Fast Company – Photography

Fast Company semi-recently went through a slight rebrand in an attempt to make the publication a little more modern and less business-casual.  Think more SF tech company.  They simplified the logo slightly and started to rely a lot more heavily on imagery, going for a more bold persona throughout.  Given that images have such a huge part in character being conveyed, this choice has really elevated the magazine and obtained the status they hoped it would.  When using photos, they have intense color, they’re often shot in a studio, and they’ve very dynamic.  Even the story that uses black and white photos is full of movement and feels fun and light, despite the lack of color.  The “Green Means Go” story is perhaps the opposite and is much more in tune with Fast Company’s general use of color.  The photos use bright green and red with very intentionally shot portraiture and things in general.  It’s extremely stylized and basically makes the character of the story; not to mention it’s beautifully shot and incredibly interesting to look at.  Even looking at the “Just Doing It” story, where they profile Wieden & Kennedy creatives, everything is shot in their office and the lighting is bright and interesting (although it does help that Wieden is already such an interesting place baseline).

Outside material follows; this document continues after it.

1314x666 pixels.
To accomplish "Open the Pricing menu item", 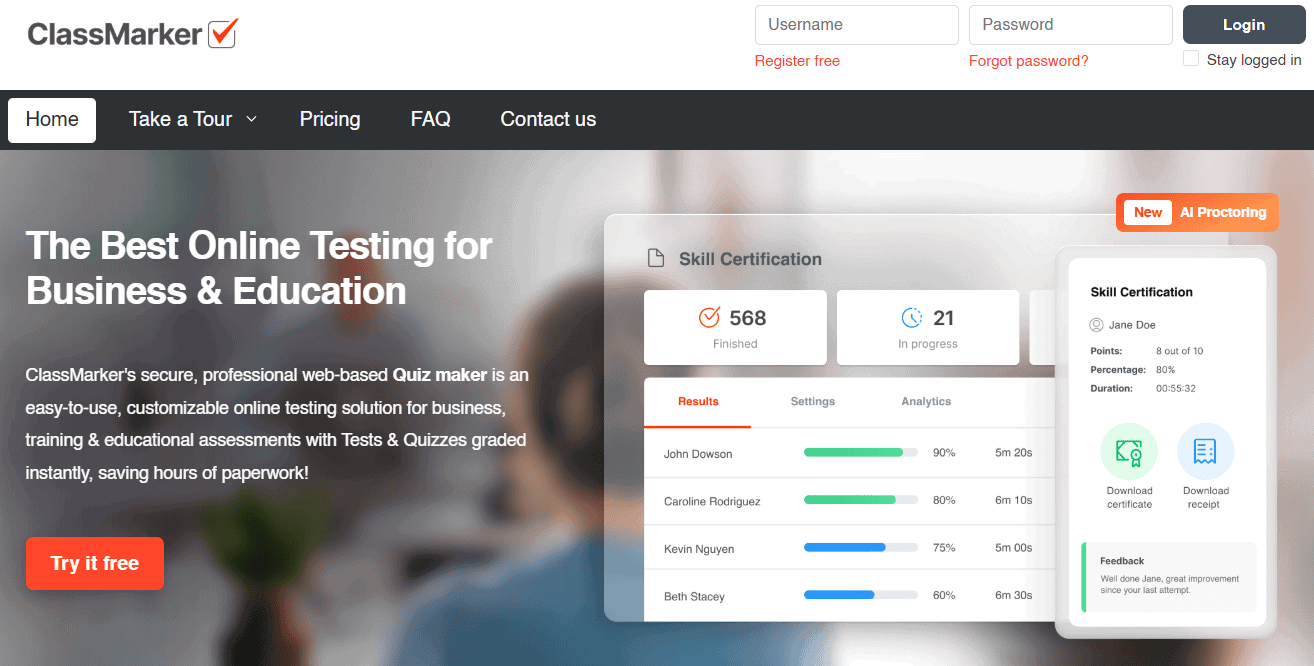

Illustrations are also used in smaller stories and infographics, and they’re some of my favorite parts of the publication.  They’re often line drawings that are cute and colorful, matching the theme of the story and move the piece along incredibly well.  They never look hand-drawn, which is good considering the content of the magazine, but they still have so much character and personality that they come of beautifully with the stories they’re a part of.  And while most of the time the illustrations are pretty small pieces, there’s sometimes a story that relies on them, and they dominate the page.  The reason I mention this is simply because it’s done so well that nothing feels disjointed from the stories that rely heavily on photography.  Because the color pallette is still bold and colorful, and everything is very linear and modern, the illustrations flow beautifully with the photographs and the publication feels fluid and connected as a whole.  Fast Company really knew what it was doing with their images.

The images are also full-bleed most of the time.  They draw you in, they catch your eye, and they really make the story that much more engaging in general.  When using photos, they’re most always rectangular and either cozied into the text or full-bleed dominating the page; when using illustrations, they’re either multiples that are used very small in groups as part of an infographic or something, or dominating the page in full bleed.  As far as type goes, it can be placed over images when they’re dominating the page, however when they’re not full bleed or full color the text generally doesn’t directly interact with the images.  It kind of hovers around it in the columns and gives more structure when the illustrations/photos are so bold and chaotic even.

Overall, Fast Company put their weight behind their images and it really did wonders.  They truly make the magazine.